The real winners... free to win because they aren't afraid to fail. I call it "free to miss means you are free to make."


Some teams lose because it is just a bad match-up...  Superman's kryptonite. It isn't always personnel, I'm usually taking here about scheme/philosophy. When we were a veer option team, we would always struggle with a good 3-4 'Okie' front with 4i tackles. You have to prepare for those bad match-ups...but you know it will be ugly! A win is a win!


Over the years, those teams that had the habit of 'snatching defeat from the jaws of victory' were suffering primarily from a lack of unity. I identify two key factors in building team unity:

(1) PLAYER LEADERSHIP- Coaches have to identify the leaders in each grade and seek to develop and train that leadership over time. I believe that waiting until the senior year is too late. I also believe it is appropriate to give leadership training to all athletes- most of them will be leaders in their sphere of influence. But I see it all the time- if the coaches are the only positive and persevering voices in the locker room... the team has no real shot at becoming unified.

(2) TRUST- Deep trust is the bedrock of team unity. David Cutcliffe was the first person I ever heard say it this way "coaches trust players, players trust coaches, players trust players, coaches trust coaches". A loss will strain these relationships more than any other. A hard loss will divide a team more than anything. I always watch players deal with a loss and it is the 'locker room whispers' that say more to me than anything.

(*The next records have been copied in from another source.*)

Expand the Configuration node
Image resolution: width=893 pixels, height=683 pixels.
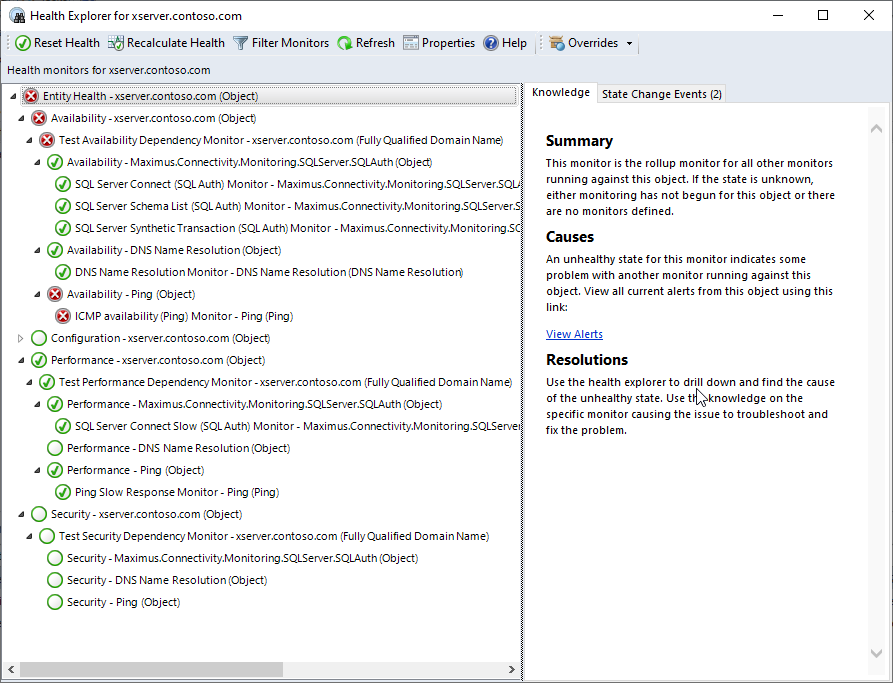(x=21, y=338)
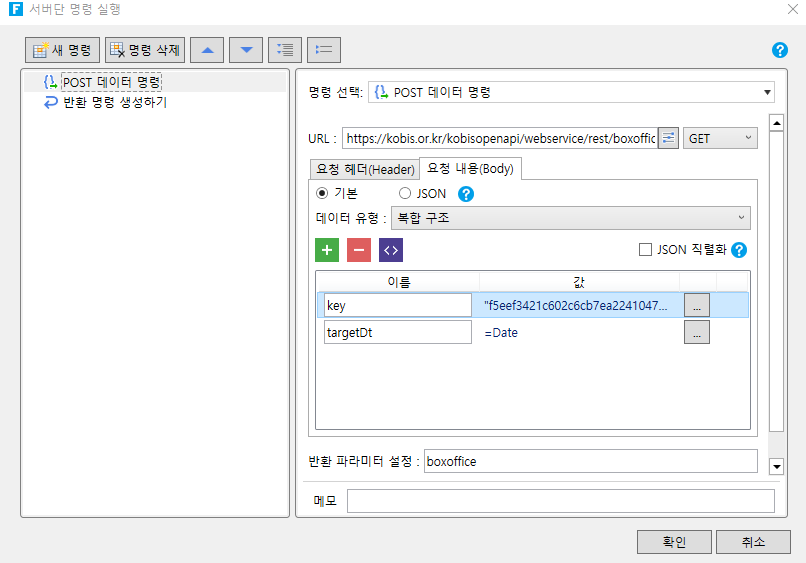Open the GET method dropdown
806x563 pixels.
click(x=720, y=138)
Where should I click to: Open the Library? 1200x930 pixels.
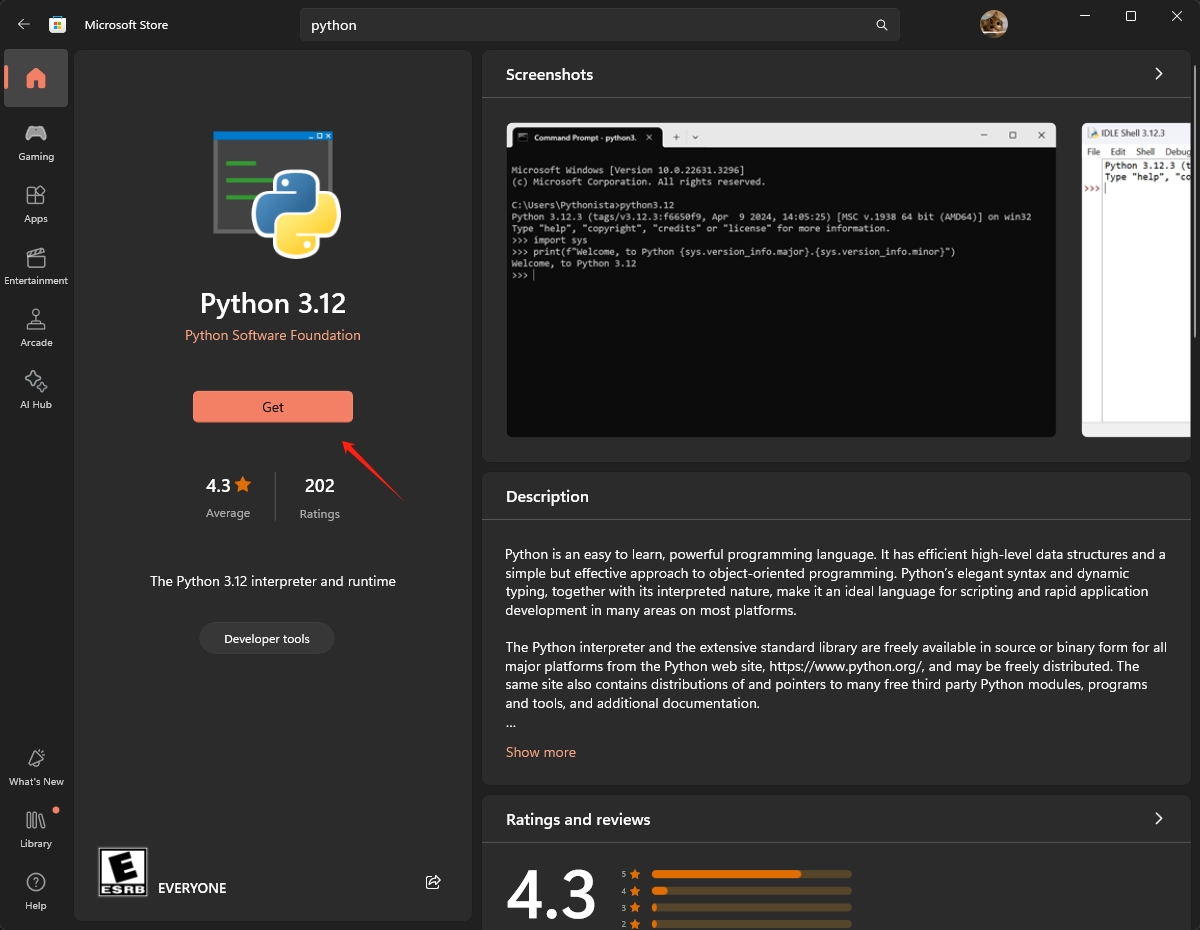pyautogui.click(x=36, y=829)
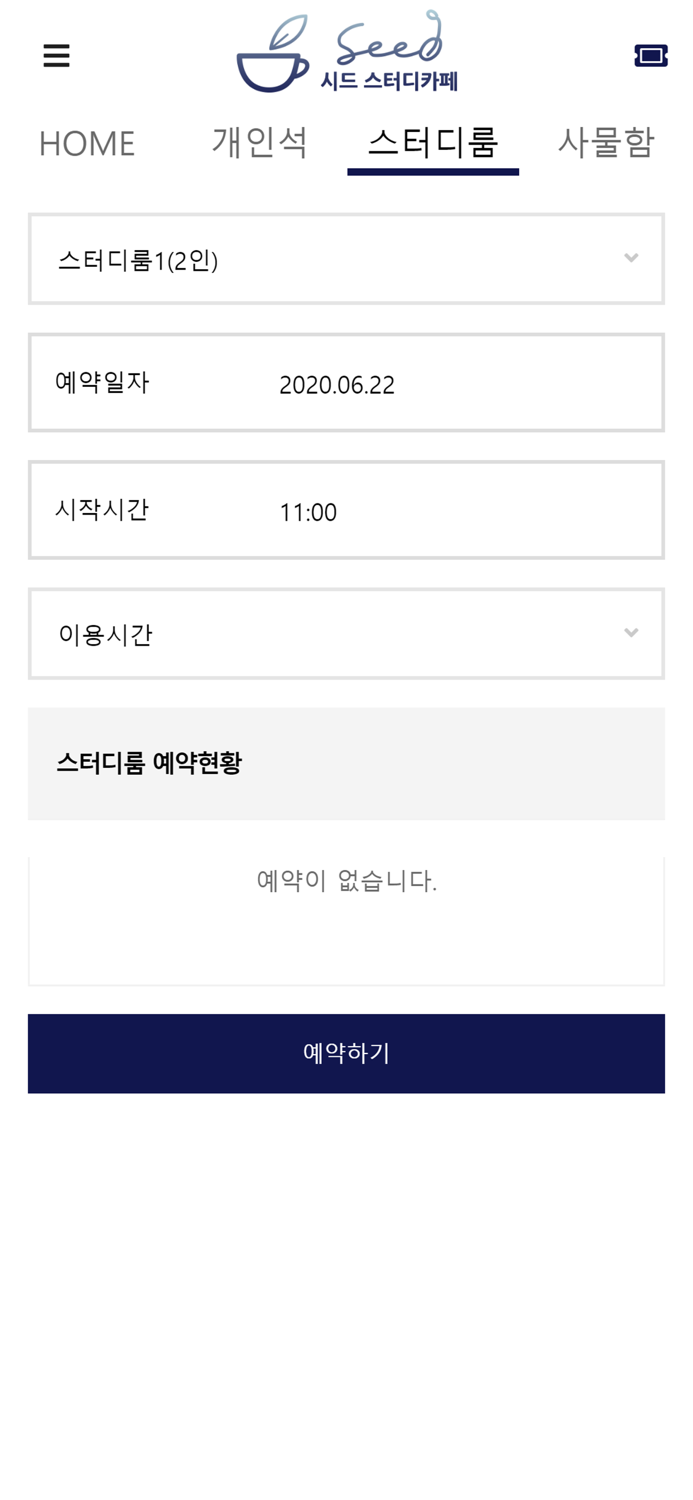Click the chevron on the 이용시간 field
This screenshot has width=693, height=1500.
631,633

It is a fragile time and can sink a season. As soon as the grumbling and murmuring and questioning begins in force- that team will cease to grow and improve and the decay will begin.

One last point about unity..... unity does not mean 'universal agreement with all decisions' but it is a willingness to trust each person to fulfill their role. I think a player can question me in terms of who I play, what I call, or even how we train. The key is that the difference in opinion doesn't erode our relationship. It also means there has to be a level of trust to discuss these things. I'm a little unusual in that I give senior players the right to bark (even at me) but I also demand that we meet after those moments and discuss it. I need to be humble enough to listen and then they need to be trusting enough to make a decision work. 

Some of my greatest conversations over the years has been when a QB sits down with me and really gets honest... "On 3rd and long, when you call (any play- screen, draw, post, dig, out, etc), I just don't like it."

And then, instead of being mad, I simply say, "why?" and then we have a terrific conversation. And we end with a promise, I have listened, "let's work on it, but when things are called in the game... do it with your honest best effort and don't worry about the results... keep competing".

So now we close; is there a theology of loss?

For a follower of Christ... yes there is. We trust God to use every failure to produce a fruit of growth. Even if we don't see a 'reason' we have to trust that there is an opportunity.


The long term loser has it the toughest... but also has the greatest chance to become the toughest winner when the circumstances change- EVERYONE LOVES A COMEBACK!

What we DON"T DO is pout, blame, quit, gripe.

Instead-  we get up, we keep moving forward, we learn, we help others

And we don't listen to the critics, the doomsdayers, the naysayers... 

Those people have never won anything significant in their entire lives.